** Data for this exercise follows **
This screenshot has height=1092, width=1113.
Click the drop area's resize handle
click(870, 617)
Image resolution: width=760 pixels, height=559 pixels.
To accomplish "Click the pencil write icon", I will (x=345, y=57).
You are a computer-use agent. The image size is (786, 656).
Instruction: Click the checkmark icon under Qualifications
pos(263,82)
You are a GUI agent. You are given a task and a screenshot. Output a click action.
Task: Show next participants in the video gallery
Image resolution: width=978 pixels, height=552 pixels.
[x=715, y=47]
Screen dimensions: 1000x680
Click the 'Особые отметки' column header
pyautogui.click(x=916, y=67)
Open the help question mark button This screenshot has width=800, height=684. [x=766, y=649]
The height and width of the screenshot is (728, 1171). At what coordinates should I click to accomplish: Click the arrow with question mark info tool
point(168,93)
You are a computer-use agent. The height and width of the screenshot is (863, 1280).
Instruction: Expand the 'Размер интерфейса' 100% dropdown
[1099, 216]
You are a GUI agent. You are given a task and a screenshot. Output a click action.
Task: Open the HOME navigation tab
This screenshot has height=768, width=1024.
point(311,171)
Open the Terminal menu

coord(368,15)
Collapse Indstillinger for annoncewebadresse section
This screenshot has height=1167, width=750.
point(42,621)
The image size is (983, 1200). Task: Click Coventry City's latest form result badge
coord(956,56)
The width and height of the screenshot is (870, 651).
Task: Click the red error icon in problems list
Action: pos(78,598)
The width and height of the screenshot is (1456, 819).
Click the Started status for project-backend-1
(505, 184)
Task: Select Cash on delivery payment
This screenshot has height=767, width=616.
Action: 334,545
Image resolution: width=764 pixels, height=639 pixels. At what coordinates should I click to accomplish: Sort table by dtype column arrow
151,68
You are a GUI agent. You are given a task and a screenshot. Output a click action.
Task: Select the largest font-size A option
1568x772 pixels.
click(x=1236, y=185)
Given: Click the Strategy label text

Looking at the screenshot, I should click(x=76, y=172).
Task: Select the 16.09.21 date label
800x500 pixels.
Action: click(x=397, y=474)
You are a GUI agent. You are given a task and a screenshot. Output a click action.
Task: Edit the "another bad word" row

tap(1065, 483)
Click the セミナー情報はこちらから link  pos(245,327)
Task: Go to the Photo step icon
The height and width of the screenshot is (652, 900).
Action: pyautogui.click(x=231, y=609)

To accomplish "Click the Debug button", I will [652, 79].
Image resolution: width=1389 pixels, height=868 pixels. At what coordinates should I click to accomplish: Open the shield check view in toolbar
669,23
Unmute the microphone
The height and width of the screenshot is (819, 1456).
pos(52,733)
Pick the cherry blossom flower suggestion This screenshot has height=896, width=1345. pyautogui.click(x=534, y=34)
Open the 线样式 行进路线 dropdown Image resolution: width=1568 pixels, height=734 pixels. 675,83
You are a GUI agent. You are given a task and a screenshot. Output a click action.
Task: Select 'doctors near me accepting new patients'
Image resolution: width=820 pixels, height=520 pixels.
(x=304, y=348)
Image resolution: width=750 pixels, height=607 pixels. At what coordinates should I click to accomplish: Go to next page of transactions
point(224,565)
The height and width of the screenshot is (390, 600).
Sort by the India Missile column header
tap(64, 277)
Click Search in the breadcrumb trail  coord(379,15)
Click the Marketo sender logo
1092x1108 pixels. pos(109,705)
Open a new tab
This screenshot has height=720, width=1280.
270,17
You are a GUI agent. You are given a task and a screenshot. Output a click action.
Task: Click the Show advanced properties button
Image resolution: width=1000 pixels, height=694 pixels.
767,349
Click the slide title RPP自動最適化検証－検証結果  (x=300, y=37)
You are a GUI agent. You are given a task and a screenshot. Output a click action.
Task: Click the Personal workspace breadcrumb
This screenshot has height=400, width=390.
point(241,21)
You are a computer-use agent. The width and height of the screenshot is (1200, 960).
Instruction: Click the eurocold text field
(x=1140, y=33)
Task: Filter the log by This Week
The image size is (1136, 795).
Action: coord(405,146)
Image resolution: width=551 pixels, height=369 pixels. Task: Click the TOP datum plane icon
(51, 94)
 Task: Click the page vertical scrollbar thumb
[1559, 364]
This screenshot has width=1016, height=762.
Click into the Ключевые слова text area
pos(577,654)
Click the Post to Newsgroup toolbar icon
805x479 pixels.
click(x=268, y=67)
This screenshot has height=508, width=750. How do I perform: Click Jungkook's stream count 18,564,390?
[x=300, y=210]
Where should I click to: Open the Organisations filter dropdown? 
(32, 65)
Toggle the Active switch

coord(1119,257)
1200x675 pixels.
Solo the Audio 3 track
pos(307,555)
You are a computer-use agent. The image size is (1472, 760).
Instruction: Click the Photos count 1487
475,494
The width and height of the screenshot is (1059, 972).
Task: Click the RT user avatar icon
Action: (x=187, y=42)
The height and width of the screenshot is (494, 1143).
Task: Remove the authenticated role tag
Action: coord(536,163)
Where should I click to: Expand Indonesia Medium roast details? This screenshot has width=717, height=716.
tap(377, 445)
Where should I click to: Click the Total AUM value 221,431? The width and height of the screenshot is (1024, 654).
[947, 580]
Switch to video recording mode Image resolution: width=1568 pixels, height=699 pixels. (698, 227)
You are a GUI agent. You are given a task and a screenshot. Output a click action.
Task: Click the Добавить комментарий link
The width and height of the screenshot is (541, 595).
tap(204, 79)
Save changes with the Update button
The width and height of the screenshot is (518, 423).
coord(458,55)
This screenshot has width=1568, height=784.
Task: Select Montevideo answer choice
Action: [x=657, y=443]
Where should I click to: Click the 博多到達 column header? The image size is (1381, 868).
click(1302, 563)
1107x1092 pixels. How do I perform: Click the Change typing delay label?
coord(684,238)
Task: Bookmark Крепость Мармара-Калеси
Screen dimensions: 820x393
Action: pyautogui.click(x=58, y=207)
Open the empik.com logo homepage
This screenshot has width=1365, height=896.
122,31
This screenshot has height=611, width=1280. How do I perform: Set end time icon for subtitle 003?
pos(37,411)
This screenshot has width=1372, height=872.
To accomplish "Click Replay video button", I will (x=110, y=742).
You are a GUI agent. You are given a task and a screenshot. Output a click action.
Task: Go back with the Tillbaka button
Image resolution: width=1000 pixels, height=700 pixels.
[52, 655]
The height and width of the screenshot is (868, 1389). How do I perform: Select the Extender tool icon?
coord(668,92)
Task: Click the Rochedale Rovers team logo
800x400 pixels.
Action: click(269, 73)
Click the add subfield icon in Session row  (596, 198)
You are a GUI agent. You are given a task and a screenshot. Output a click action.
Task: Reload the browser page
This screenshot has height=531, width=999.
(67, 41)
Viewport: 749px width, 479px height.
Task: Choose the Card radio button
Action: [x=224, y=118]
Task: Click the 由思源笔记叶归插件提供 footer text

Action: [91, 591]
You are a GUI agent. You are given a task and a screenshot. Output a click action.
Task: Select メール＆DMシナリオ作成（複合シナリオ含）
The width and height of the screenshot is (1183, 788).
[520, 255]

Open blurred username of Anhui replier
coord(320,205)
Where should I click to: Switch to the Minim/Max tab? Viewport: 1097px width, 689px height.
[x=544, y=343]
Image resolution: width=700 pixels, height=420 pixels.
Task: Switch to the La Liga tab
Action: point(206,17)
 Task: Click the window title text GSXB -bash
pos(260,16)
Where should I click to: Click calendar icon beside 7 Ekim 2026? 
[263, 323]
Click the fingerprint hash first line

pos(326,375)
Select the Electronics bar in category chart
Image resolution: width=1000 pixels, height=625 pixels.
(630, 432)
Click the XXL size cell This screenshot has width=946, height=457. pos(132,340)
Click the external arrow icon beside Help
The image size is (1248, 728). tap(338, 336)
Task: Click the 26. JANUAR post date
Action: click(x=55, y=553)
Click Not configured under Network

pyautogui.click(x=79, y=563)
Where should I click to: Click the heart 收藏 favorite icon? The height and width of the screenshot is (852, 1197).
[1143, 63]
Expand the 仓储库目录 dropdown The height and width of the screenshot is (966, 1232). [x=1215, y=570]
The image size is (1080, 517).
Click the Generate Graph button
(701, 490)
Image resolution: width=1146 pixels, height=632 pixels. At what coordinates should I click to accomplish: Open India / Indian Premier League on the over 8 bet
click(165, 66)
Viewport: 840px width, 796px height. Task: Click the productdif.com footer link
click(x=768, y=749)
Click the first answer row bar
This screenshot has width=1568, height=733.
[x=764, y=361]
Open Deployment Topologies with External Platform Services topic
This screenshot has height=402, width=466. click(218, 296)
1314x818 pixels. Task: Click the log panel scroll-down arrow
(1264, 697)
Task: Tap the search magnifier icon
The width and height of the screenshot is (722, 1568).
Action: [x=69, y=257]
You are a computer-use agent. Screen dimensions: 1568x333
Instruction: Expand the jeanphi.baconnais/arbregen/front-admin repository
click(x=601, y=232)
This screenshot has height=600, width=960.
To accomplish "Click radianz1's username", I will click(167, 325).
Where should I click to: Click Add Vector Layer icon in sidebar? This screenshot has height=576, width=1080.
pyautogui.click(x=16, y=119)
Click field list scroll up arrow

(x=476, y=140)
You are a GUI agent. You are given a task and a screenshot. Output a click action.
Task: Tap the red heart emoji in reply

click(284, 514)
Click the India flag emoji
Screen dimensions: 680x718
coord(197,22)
** End of Data for this exercise **
● Aim of the task
Note each line above that contains "will" and copy it out.

● Reply to the task
To accomplish "Click the pencil write icon", I will (x=345, y=57).
To accomplish "Click the Debug button", I will [652, 79].
To accomplish "Click Replay video button", I will (x=110, y=742).
To accomplish "Click radianz1's username", I will click(167, 325).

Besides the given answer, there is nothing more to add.